El estudio, basado en precios online de primeras marcas, expone disparidades regionales tanto en valores nominales como en el peso que esos montos tienen sobre los ingresos.
En términos absolutos, Santa Cruz se consolidó como la jurisdicción más costosa, con un valor mensual de $911.587. El ranking de distritos más caros está dominado por la Patagonia: Chubut ($903.640), Tierra del Fuego ($891.399), Río Negro ($887.034) y Neuquén ($867.078). En el otro extremo, Misiones registró el changuito más económico, con $798.252, seguida por La Rioja y Chaco.
Durante el primer mes del año, los mayores incrementos se verificaron en Chubut y Entre Ríos, con subas del 3%, mientras que en Catamarca el aumento fue de apenas 0,9%. Incluso hubo leves bajas nominales en provincias como Misiones y San Juan respecto de diciembre, lo que moderó parcialmente la dinámica general. De acuerdo con Radio 3.
El informe también analizó el impacto del gasto en alimentos sobre los salarios privados registrados. Aunque la Patagonia exhibe los precios más elevados, el peso relativo sobre los ingresos es menor por los niveles salariales de la región. En promedio, una familia patagónica destina el 15,7% de la suma de dos sueldos privados a cubrir esta canasta.

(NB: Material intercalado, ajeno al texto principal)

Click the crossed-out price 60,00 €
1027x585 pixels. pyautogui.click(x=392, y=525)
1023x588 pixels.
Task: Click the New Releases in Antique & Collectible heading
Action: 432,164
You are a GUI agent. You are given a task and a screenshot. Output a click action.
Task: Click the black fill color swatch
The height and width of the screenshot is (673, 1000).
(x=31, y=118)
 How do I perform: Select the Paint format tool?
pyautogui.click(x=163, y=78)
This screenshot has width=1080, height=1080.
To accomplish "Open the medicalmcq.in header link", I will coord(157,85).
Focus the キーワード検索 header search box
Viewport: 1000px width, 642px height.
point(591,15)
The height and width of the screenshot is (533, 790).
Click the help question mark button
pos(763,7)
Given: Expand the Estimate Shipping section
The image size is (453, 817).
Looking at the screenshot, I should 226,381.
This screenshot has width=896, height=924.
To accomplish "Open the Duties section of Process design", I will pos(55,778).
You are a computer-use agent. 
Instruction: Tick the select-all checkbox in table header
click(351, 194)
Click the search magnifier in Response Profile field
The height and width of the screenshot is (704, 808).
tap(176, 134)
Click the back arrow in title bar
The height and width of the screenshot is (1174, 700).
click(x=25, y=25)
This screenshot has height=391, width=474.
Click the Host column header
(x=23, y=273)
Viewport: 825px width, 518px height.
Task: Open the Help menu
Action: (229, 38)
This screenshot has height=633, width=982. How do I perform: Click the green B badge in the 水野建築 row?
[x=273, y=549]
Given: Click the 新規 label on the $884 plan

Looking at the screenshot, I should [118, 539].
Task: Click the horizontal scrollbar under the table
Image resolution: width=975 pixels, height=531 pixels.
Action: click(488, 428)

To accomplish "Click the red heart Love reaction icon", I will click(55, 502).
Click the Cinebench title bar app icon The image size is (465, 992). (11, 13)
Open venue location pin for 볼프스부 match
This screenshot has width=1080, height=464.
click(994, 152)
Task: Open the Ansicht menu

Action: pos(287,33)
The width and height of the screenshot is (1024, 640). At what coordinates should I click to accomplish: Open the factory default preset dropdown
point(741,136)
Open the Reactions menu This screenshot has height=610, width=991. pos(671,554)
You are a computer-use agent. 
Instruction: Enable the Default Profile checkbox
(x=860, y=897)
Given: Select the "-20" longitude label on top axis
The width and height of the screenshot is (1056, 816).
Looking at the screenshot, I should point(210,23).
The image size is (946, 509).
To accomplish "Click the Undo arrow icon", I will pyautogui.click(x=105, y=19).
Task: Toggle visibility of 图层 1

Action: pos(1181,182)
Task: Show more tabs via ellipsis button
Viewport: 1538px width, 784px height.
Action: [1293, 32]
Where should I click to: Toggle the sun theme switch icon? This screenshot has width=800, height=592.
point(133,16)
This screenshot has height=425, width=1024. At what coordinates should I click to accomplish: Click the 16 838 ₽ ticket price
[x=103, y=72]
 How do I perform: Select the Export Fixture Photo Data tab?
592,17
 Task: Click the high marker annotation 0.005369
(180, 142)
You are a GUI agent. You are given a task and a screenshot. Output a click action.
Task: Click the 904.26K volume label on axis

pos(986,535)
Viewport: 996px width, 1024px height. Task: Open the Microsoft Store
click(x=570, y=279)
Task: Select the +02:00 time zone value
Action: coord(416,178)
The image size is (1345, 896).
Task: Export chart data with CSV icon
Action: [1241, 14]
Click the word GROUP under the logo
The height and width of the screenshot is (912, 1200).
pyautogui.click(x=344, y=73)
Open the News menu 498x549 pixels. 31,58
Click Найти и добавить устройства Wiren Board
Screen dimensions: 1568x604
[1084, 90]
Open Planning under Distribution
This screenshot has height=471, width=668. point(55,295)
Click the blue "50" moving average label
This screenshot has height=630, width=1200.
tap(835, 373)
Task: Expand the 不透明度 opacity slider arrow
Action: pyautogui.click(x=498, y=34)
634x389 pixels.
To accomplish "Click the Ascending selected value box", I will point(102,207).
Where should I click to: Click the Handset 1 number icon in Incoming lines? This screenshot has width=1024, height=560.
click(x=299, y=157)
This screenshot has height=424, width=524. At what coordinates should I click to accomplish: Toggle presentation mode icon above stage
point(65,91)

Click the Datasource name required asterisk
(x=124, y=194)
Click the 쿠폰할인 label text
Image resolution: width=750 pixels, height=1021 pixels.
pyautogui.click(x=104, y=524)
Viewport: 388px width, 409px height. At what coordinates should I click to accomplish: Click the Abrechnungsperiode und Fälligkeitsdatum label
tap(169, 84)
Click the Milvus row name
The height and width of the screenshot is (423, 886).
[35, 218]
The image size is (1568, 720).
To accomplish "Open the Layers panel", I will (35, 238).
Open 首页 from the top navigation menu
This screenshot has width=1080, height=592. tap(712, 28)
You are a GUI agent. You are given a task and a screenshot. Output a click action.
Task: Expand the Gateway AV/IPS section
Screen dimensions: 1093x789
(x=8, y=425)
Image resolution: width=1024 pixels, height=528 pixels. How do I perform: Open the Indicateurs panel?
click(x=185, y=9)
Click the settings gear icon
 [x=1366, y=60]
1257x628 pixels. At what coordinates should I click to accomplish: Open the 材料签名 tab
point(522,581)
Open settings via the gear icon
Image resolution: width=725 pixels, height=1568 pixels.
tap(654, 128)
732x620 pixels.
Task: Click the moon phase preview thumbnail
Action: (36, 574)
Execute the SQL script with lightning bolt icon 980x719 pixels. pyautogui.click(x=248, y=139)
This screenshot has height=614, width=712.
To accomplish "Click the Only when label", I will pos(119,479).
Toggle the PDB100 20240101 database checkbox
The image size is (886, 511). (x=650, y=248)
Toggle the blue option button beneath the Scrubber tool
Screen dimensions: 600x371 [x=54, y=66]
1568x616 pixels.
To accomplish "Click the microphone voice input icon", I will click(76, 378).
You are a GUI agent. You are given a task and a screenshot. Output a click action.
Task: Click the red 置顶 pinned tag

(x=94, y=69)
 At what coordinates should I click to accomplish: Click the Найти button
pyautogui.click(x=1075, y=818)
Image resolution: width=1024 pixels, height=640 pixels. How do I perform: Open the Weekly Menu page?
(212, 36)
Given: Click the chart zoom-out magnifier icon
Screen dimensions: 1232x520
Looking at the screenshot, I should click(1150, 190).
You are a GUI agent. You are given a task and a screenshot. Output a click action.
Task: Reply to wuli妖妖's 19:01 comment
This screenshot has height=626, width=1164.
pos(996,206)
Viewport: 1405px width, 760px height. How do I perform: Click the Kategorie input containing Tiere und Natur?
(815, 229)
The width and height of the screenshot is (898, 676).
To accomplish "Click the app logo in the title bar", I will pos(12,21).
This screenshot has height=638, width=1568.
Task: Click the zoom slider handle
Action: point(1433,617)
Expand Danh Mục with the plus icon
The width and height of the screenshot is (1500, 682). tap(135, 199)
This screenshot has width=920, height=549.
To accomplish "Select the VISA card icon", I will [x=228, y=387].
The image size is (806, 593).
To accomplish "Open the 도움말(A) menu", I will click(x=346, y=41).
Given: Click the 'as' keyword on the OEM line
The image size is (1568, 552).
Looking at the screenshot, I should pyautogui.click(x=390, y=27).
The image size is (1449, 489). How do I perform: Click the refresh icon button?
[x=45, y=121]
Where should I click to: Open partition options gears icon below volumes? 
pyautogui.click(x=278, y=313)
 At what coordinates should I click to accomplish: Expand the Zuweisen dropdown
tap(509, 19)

En contraste, en el NOA y el NEA —donde los valores nominales son más bajos— el esfuerzo salarial asciende al 29,7%. Es decir, casi el doble que en el Sur para adquirir los mismos productos. Entre los artículos que más aumentaron en enero se destacaron el aceite de girasol (3% a 5%), hamburguesas (4% a 7%) y salchichas (2% a 4%), mientras que la docena de huevos se mantuvo estable en la mayoría de las provincias, con una baja puntual en la Ciudad de Buenos Aires.